■ Work task
In the entries from the line with "This screenshot has" through the line with "The image size", change "screenshot" to "screen capture" and keep everything else the same. Write out only those lines, without the pictures.

### Dataset entries ###

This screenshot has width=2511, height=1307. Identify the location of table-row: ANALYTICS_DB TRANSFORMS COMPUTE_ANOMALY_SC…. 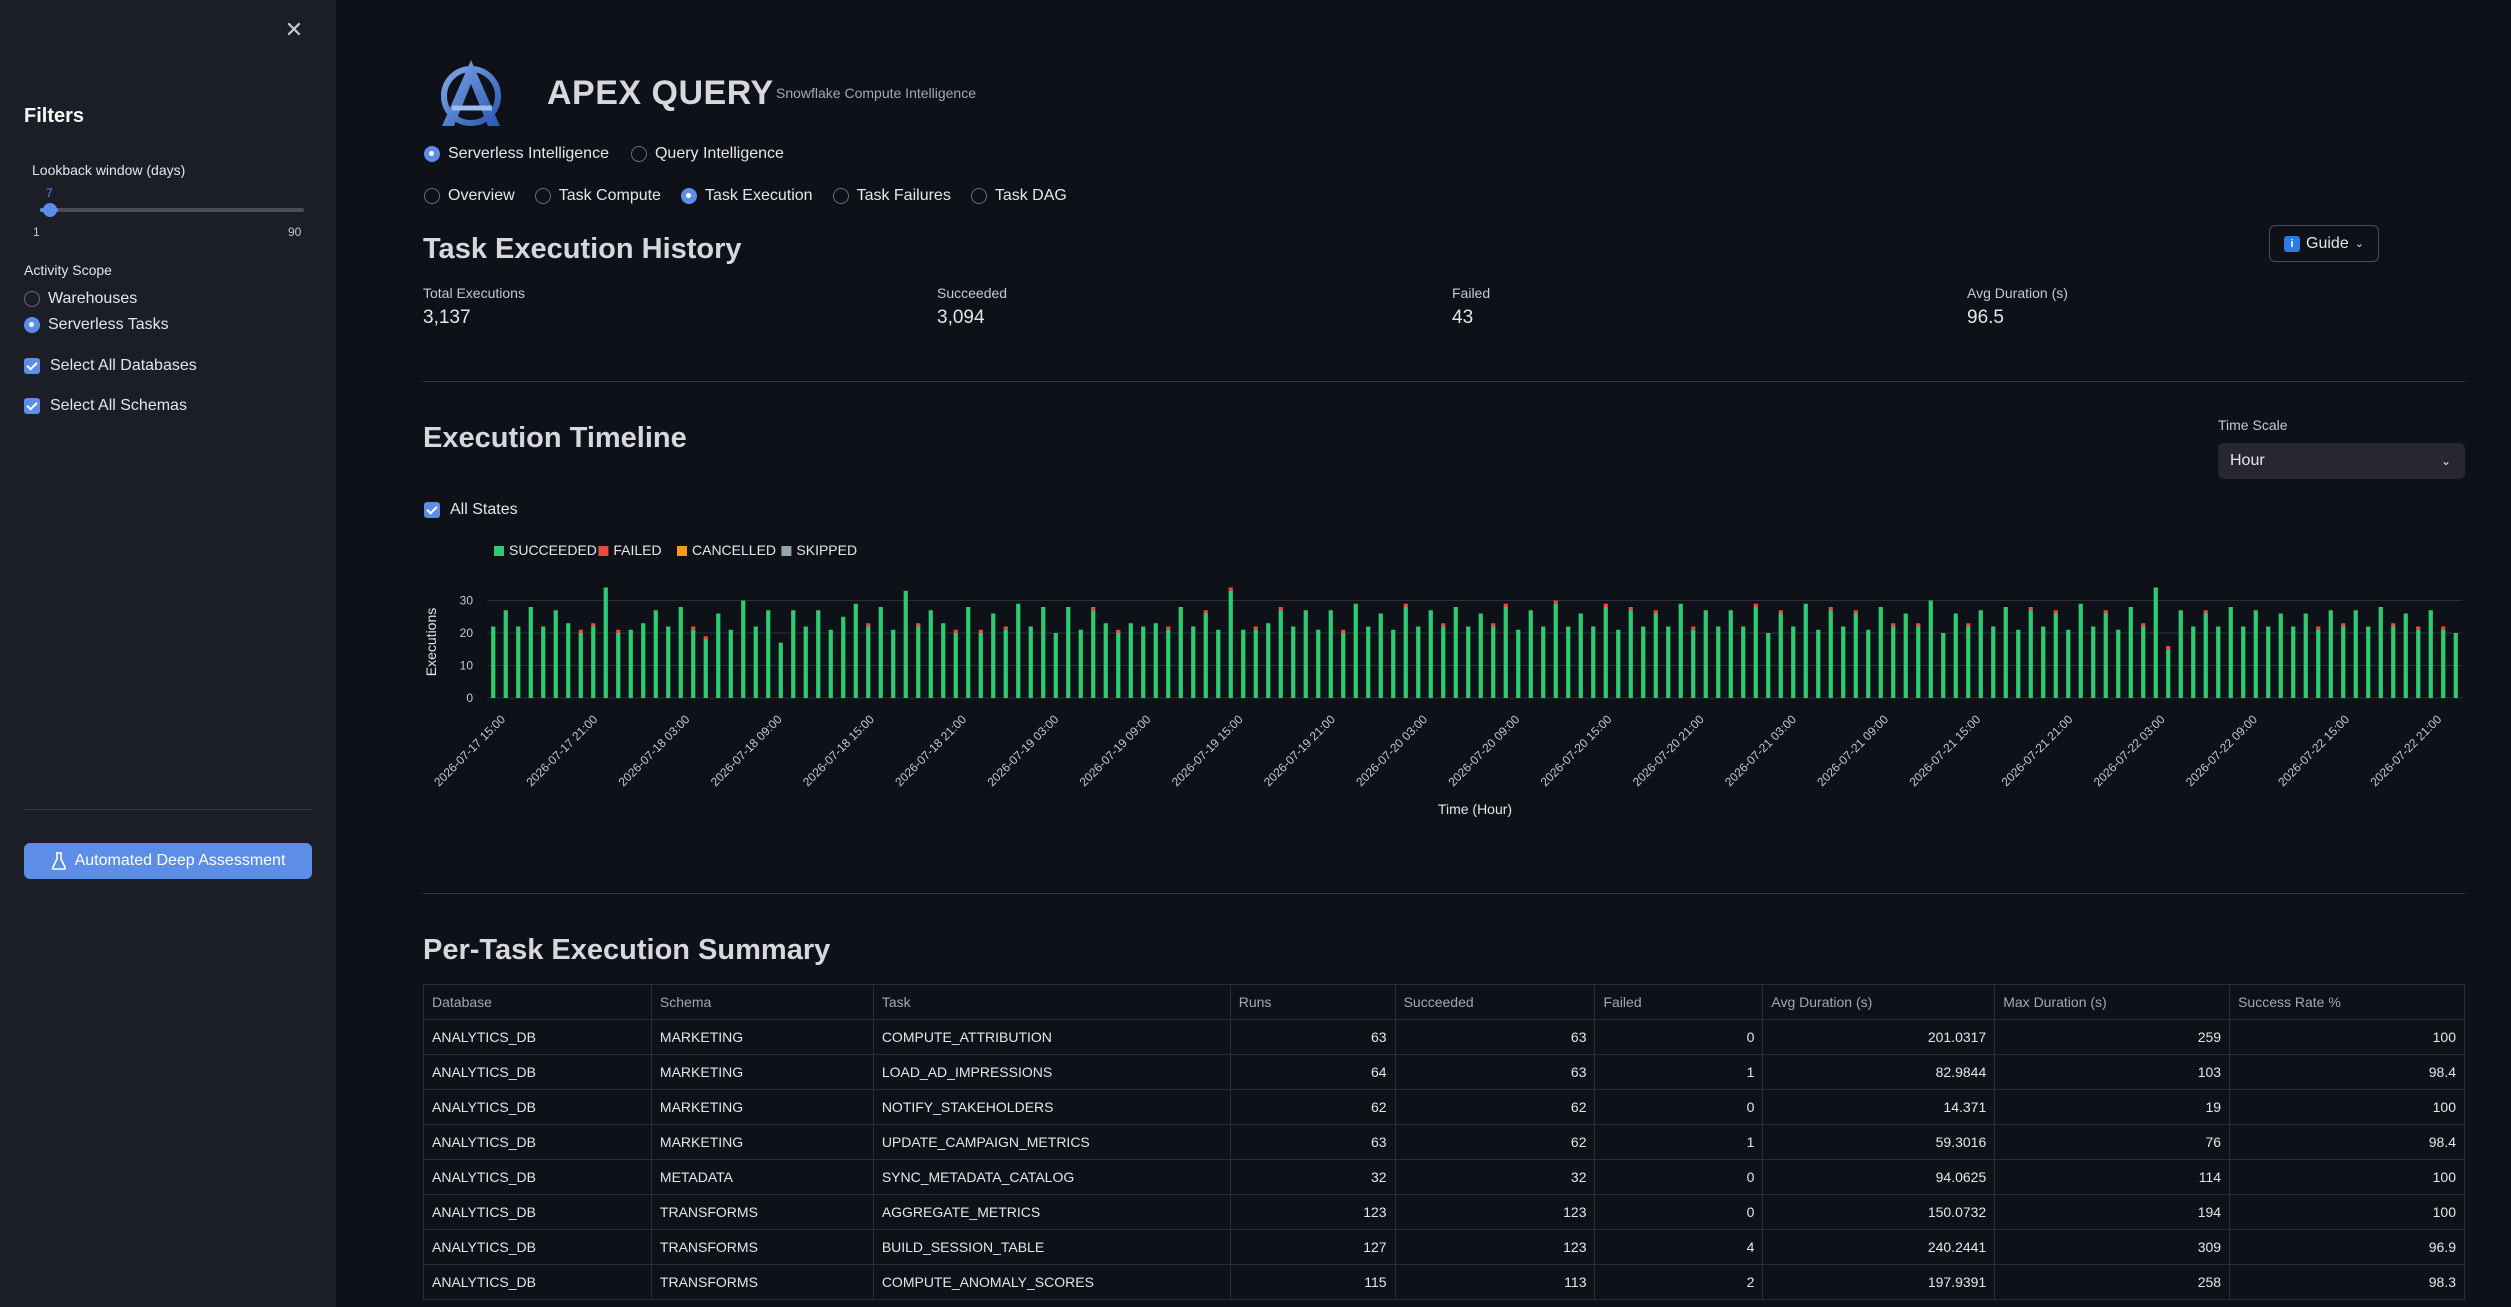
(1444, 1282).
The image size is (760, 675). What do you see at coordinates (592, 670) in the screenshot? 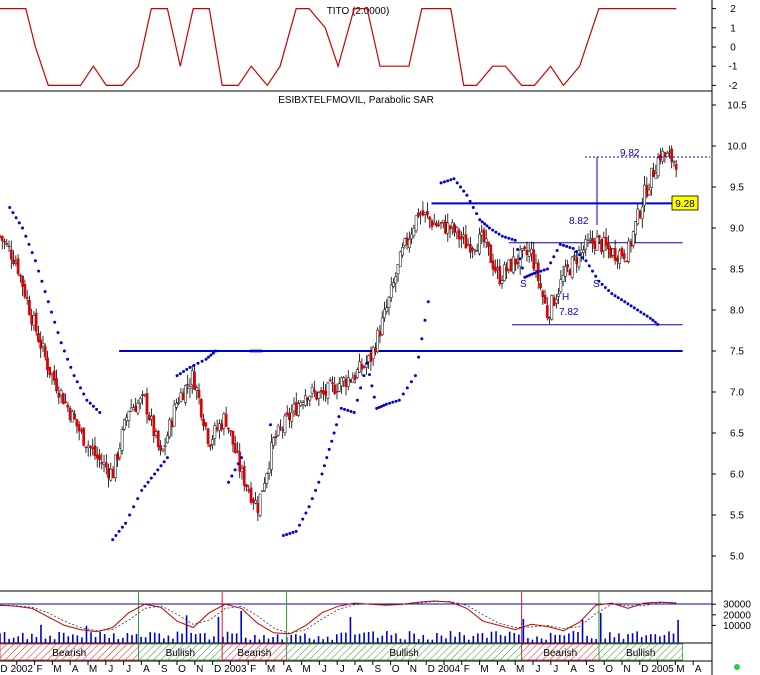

###
### Dataset entries ###

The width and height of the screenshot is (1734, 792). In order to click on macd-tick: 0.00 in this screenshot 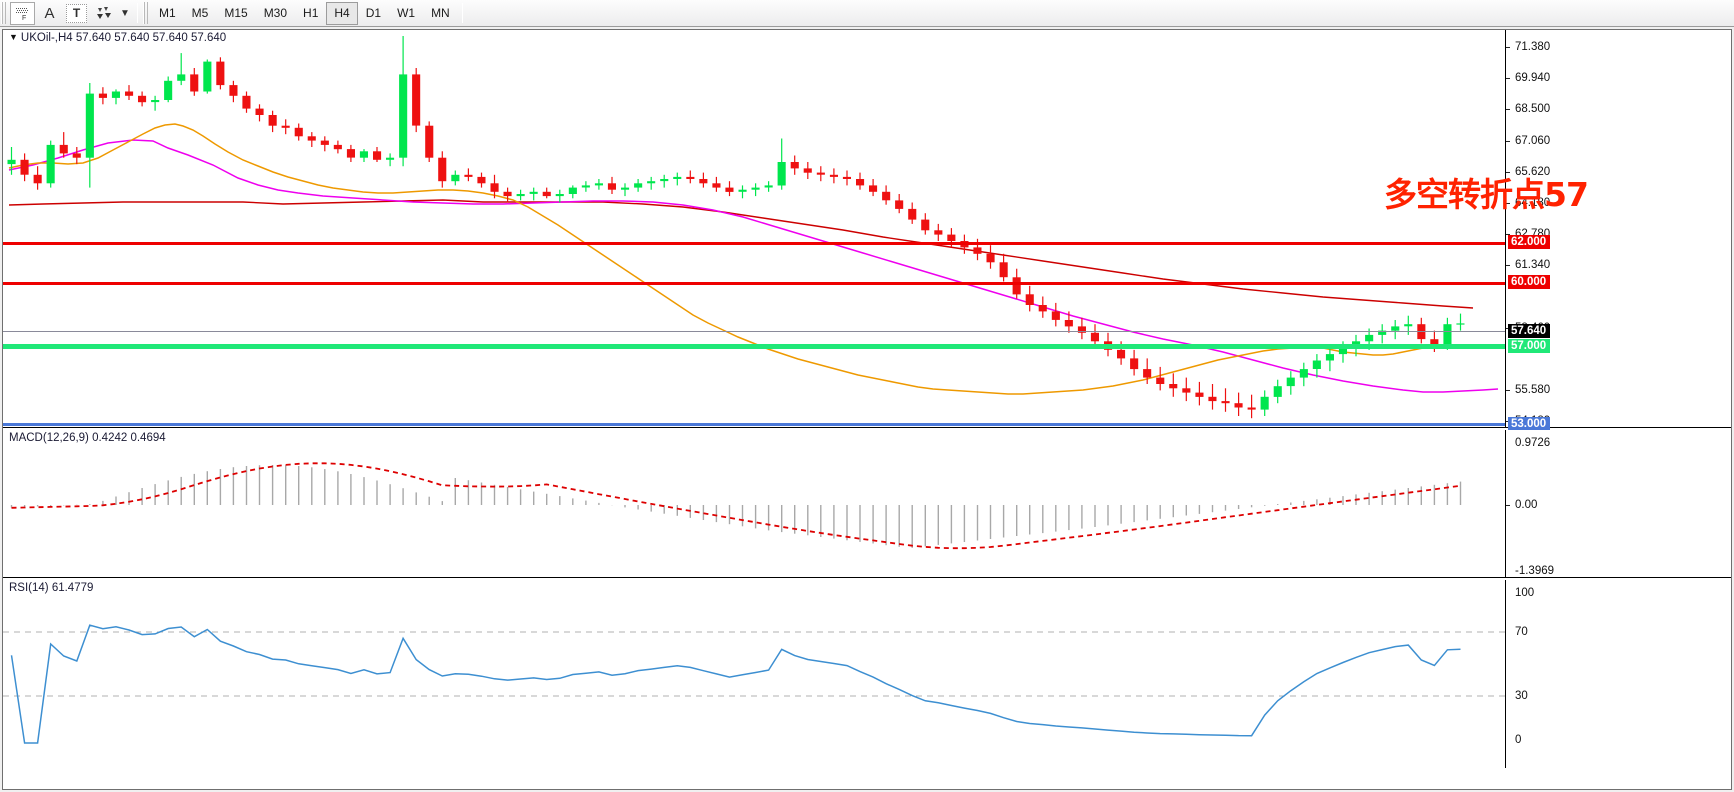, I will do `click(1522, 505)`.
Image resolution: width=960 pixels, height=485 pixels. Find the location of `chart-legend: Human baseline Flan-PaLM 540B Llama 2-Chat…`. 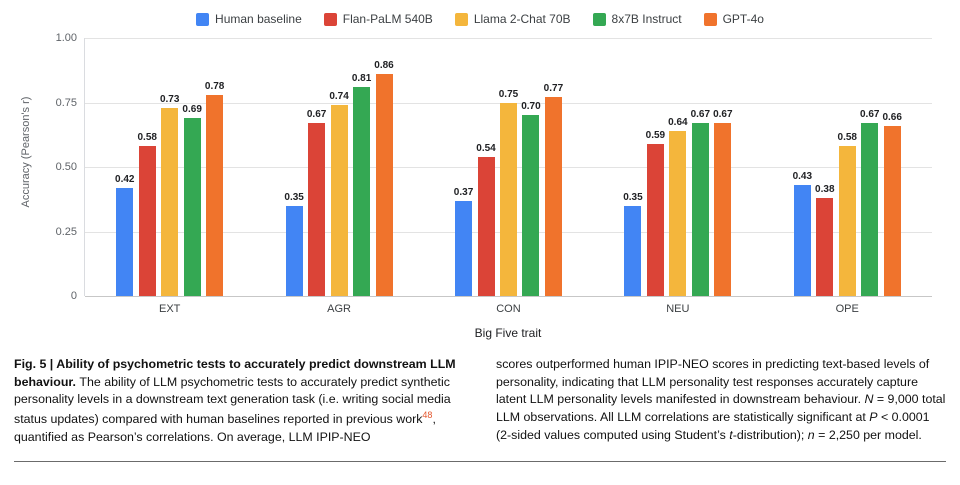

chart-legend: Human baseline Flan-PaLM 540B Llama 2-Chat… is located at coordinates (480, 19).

###
### Dataset entries ###

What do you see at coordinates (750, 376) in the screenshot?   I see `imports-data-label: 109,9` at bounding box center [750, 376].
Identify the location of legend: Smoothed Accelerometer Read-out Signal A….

###

■ Solution to this exercise
This screen capture has width=2511, height=1307. Identify the location of table-row: ANALYTICS_DB TRANSFORMS COMPUTE_ANOMALY_SC…. 
(1444, 1282).
The image size is (760, 675). What do you see at coordinates (592, 670) in the screen capture? 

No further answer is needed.